November 18, 2010 / 2:27 PM / 9 years ago

Germans invent lean, mean sausage-toasting machine

BERLIN (Reuters Life!)- Two Germans fed up with eating Bratwurst sausages not fried to perfection have come up with a “Wursttoaster,” or sausage toaster, to ensure caterers no longer have an excuse to serve anything less than the best.

Sausages are roasted during the Mangalica Festival in Budapest February 6, 2010. REUTERS/Karoly Arvai

Marco Bruns, 25, said he and his business partner Felix Rennies, 28, came up with the idea after being less than impressed with English efforts to pull off the popular German snack on one of their frequent trips to Britain.

“We went to a market where there was German Bratwurst but we discovered the English don’t have a clue how to cook them — they were completely brown on one side and completely white on the other side,” he told Reuters.

The pair consequently realized it was not all that easy to cook the perfect Bratwurst, and Rennies, a trained engineer, came up with the idea to automate the cooking process “so that the perfect Bratwurst would always be easily achievable.”

The Wursttoaster looks rather like a conventional toaster, except that the openings are round and deep enough to house a sausage, but Bruns says the technology behind it is new.

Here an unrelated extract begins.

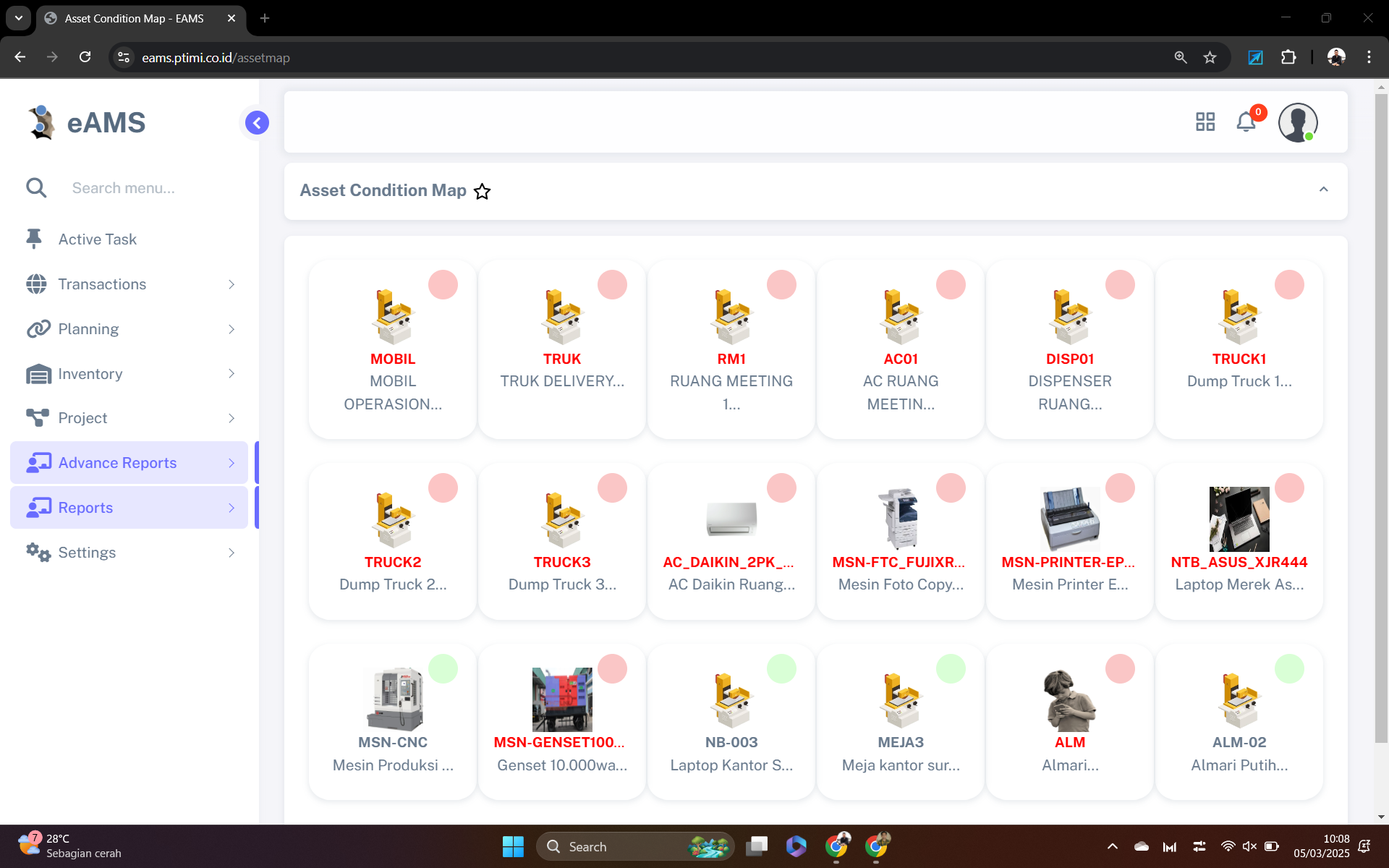
Task: Open the apps grid icon in header
Action: click(1205, 122)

“It wouldn’t work with a normal toaster,” he said. “We had to design it from scratch.”

The entrepreneurial duo are now working on their own brand of sausages — the so-called “Smartwurst” or smart sausage — which is designed to give optimal results when used with the Wursttoaster.

“It tastes exactly the same as a normal Bratwurst but it cooks more quickly — in just 2-1/2 to 3 minutes, as opposed to four minutes,” Bruns said. “This will make it attractive to caterers like petrol stations where service has to be quick so that the petrol pumps can be freed up quickly,” he added.

The pair plan to sell their invention, for which they have already received a prize from Germany’s Federal Ministry of Economics and Technology, to small caterers such as petrol stations and kiosks who have no room for a standard grill.

The novel machine will be launched in summer 2011 and will cost 499 euros ($680).